YOUR TASK — Rewrite all of the items below as a Markdown table with two columns, Row and Line, placing each line in its own numbered row and omitting blank lines.

DATA ROWS —
-*-*-

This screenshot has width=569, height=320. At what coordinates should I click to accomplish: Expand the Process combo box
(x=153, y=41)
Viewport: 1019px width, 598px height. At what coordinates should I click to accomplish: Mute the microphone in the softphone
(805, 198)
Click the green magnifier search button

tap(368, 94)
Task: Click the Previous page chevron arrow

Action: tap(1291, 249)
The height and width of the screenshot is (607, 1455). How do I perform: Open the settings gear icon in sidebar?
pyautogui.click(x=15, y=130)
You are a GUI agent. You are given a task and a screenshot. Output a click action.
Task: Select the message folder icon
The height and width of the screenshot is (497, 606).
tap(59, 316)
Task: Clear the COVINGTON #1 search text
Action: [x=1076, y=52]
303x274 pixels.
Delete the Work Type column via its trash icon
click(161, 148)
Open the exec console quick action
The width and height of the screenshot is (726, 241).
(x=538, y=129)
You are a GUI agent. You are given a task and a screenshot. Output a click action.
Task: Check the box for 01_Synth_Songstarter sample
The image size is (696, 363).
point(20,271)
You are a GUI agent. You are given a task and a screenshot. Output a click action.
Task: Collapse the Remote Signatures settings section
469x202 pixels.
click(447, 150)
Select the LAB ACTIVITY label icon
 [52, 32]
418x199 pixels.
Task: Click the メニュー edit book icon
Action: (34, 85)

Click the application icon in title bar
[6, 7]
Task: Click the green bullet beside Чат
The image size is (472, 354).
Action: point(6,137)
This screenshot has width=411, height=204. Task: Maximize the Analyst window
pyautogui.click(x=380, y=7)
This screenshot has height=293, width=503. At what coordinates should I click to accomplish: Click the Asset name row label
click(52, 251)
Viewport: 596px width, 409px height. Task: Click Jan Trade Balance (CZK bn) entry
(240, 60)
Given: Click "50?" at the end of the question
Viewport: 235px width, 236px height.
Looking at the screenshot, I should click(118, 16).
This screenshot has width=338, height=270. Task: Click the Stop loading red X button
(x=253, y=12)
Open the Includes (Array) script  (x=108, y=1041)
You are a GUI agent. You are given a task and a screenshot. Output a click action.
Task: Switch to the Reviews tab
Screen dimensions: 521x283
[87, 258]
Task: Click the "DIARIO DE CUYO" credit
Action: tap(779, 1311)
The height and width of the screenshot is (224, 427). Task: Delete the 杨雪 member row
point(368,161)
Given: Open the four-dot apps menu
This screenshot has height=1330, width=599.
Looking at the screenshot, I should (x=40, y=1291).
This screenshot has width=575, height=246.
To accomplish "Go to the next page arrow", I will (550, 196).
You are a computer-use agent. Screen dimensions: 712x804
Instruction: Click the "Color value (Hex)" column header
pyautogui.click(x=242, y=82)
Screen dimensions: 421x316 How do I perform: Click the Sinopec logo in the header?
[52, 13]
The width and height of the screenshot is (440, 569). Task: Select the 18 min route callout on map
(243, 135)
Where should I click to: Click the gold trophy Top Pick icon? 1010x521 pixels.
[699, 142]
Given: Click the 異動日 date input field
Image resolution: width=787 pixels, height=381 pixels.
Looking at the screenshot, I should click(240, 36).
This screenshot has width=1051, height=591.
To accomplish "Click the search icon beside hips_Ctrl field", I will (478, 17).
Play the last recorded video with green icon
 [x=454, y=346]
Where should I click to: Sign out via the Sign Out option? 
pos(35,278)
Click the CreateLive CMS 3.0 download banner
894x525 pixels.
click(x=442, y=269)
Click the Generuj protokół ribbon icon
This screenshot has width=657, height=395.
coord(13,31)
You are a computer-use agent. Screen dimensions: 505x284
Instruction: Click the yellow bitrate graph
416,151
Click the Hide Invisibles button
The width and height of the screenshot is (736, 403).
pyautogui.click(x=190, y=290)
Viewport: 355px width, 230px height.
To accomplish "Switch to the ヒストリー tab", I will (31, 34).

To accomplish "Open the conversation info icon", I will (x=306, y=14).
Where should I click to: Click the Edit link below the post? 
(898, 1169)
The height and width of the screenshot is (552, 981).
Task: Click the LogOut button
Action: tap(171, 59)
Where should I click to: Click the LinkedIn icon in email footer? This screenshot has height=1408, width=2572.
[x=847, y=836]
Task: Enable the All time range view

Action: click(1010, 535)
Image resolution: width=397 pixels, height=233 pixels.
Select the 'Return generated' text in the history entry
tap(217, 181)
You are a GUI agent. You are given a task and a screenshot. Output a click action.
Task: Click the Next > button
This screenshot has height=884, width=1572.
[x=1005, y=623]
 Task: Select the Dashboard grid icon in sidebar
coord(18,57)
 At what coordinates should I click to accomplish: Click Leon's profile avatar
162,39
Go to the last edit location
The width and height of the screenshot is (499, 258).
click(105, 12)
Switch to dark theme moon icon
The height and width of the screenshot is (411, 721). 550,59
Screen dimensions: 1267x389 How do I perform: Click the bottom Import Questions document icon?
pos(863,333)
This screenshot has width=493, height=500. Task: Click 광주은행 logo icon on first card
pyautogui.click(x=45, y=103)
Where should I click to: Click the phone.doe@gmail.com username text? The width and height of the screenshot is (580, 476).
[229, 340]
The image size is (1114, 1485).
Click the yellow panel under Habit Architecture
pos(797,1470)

-*-*-

SOLUTION FOR THIS PROBLEM —
| Row | Line |
|---|---|
| 1 | This screenshot has width=569, height=320. At what coordinates should I click to accomplish: Expand the Process combo box |
| 2 | (x=153, y=41) |
| 3 | Viewport: 1019px width, 598px height. At what coordinates should I click to accomplish: Mute the microphone in the softphone |
| 4 | (805, 198) |
| 5 | Click the green magnifier search button |
| 6 | tap(368, 94) |
| 7 | Task: Click the Previous page chevron arrow |
| 8 | Action: tap(1291, 249) |
| 9 | The height and width of the screenshot is (607, 1455). How do I perform: Open the settings gear icon in sidebar? |
| 10 | pyautogui.click(x=15, y=130) |
| 11 | You are a GUI agent. You are given a task and a screenshot. Output a click action. |
| 12 | Task: Select the message folder icon |
| 13 | The height and width of the screenshot is (497, 606). |
| 14 | tap(59, 316) |
| 15 | Task: Clear the COVINGTON #1 search text |
| 16 | Action: [x=1076, y=52] |
| 17 | 303x274 pixels. |
| 18 | Delete the Work Type column via its trash icon |
| 19 | click(161, 148) |
| 20 | Open the exec console quick action |
| 21 | The width and height of the screenshot is (726, 241). |
| 22 | (x=538, y=129) |
| 23 | You are a GUI agent. You are given a task and a screenshot. Output a click action. |
| 24 | Task: Check the box for 01_Synth_Songstarter sample |
| 25 | The image size is (696, 363). |
| 26 | point(20,271) |
| 27 | You are a GUI agent. You are given a task and a screenshot. Output a click action. |
| 28 | Task: Collapse the Remote Signatures settings section |
| 29 | 469x202 pixels. |
| 30 | click(447, 150) |
| 31 | Select the LAB ACTIVITY label icon |
| 32 |  [52, 32] |
| 33 | 418x199 pixels. |
| 34 | Task: Click the メニュー edit book icon |
| 35 | Action: (34, 85) |
| 36 | Click the application icon in title bar |
| 37 | [6, 7] |
| 38 | Task: Click the green bullet beside Чат |
| 39 | The image size is (472, 354). |
| 40 | Action: point(6,137) |
| 41 | This screenshot has width=411, height=204. Task: Maximize the Analyst window |
| 42 | pyautogui.click(x=380, y=7) |
| 43 | This screenshot has height=293, width=503. At what coordinates should I click to accomplish: Click the Asset name row label |
| 44 | click(52, 251) |
| 45 | Viewport: 596px width, 409px height. Task: Click Jan Trade Balance (CZK bn) entry |
| 46 | (240, 60) |
| 47 | Given: Click "50?" at the end of the question |
| 48 | Viewport: 235px width, 236px height. |
| 49 | Looking at the screenshot, I should click(118, 16). |
| 50 | This screenshot has width=338, height=270. Task: Click the Stop loading red X button |
| 51 | (x=253, y=12) |
| 52 | Open the Includes (Array) script  (x=108, y=1041) |
| 53 | You are a GUI agent. You are given a task and a screenshot. Output a click action. |
| 54 | Task: Switch to the Reviews tab |
| 55 | Screen dimensions: 521x283 |
| 56 | [87, 258] |
| 57 | Task: Click the "DIARIO DE CUYO" credit |
| 58 | Action: tap(779, 1311) |
| 59 | The height and width of the screenshot is (224, 427). Task: Delete the 杨雪 member row |
| 60 | point(368,161) |
| 61 | Given: Open the four-dot apps menu |
| 62 | This screenshot has height=1330, width=599. |
| 63 | Looking at the screenshot, I should (x=40, y=1291). |
| 64 | This screenshot has width=575, height=246. |
| 65 | To accomplish "Go to the next page arrow", I will (550, 196). |
| 66 | You are a computer-use agent. Screen dimensions: 712x804 |
| 67 | Instruction: Click the "Color value (Hex)" column header |
| 68 | pyautogui.click(x=242, y=82) |
| 69 | Screen dimensions: 421x316 How do I perform: Click the Sinopec logo in the header? |
| 70 | [52, 13] |
| 71 | The width and height of the screenshot is (440, 569). Task: Select the 18 min route callout on map |
| 72 | (243, 135) |
| 73 | Where should I click to: Click the gold trophy Top Pick icon? 1010x521 pixels. |
| 74 | [699, 142] |
| 75 | Given: Click the 異動日 date input field |
| 76 | Image resolution: width=787 pixels, height=381 pixels. |
| 77 | Looking at the screenshot, I should click(240, 36). |
| 78 | This screenshot has width=1051, height=591. |
| 79 | To accomplish "Click the search icon beside hips_Ctrl field", I will (478, 17). |
| 80 | Play the last recorded video with green icon |
| 81 |  [x=454, y=346] |
| 82 | Where should I click to: Sign out via the Sign Out option?  |
| 83 | pos(35,278) |
| 84 | Click the CreateLive CMS 3.0 download banner |
| 85 | 894x525 pixels. |
| 86 | click(x=442, y=269) |
| 87 | Click the Generuj protokół ribbon icon |
| 88 | This screenshot has width=657, height=395. |
| 89 | coord(13,31) |
| 90 | You are a computer-use agent. Screen dimensions: 505x284 |
| 91 | Instruction: Click the yellow bitrate graph |
| 92 | 416,151 |
| 93 | Click the Hide Invisibles button |
| 94 | The width and height of the screenshot is (736, 403). |
| 95 | pyautogui.click(x=190, y=290) |
| 96 | Viewport: 355px width, 230px height. |
| 97 | To accomplish "Switch to the ヒストリー tab", I will (31, 34). |
| 98 | To accomplish "Open the conversation info icon", I will (x=306, y=14). |
| 99 | Where should I click to: Click the Edit link below the post?  |
| 100 | (898, 1169) |
| 101 | The height and width of the screenshot is (552, 981). |
| 102 | Task: Click the LogOut button |
| 103 | Action: tap(171, 59) |
| 104 | Where should I click to: Click the LinkedIn icon in email footer? This screenshot has height=1408, width=2572. |
| 105 | [x=847, y=836] |
| 106 | Task: Enable the All time range view |
| 107 | Action: click(1010, 535) |
| 108 | Image resolution: width=397 pixels, height=233 pixels. |
| 109 | Select the 'Return generated' text in the history entry |
| 110 | tap(217, 181) |
| 111 | You are a GUI agent. You are given a task and a screenshot. Output a click action. |
| 112 | Task: Click the Next > button |
| 113 | This screenshot has height=884, width=1572. |
| 114 | [x=1005, y=623] |
| 115 |  Task: Select the Dashboard grid icon in sidebar |
| 116 | coord(18,57) |
| 117 |  At what coordinates should I click to accomplish: Click Leon's profile avatar |
| 118 | 162,39 |
| 119 | Go to the last edit location |
| 120 | The width and height of the screenshot is (499, 258). |
| 121 | click(105, 12) |
| 122 | Switch to dark theme moon icon |
| 123 | The height and width of the screenshot is (411, 721). 550,59 |
| 124 | Screen dimensions: 1267x389 How do I perform: Click the bottom Import Questions document icon? |
| 125 | pos(863,333) |
| 126 | This screenshot has width=493, height=500. Task: Click 광주은행 logo icon on first card |
| 127 | pyautogui.click(x=45, y=103) |
| 128 | Where should I click to: Click the phone.doe@gmail.com username text? The width and height of the screenshot is (580, 476). |
| 129 | [229, 340] |
| 130 | The image size is (1114, 1485). |
| 131 | Click the yellow panel under Habit Architecture |
| 132 | pos(797,1470) |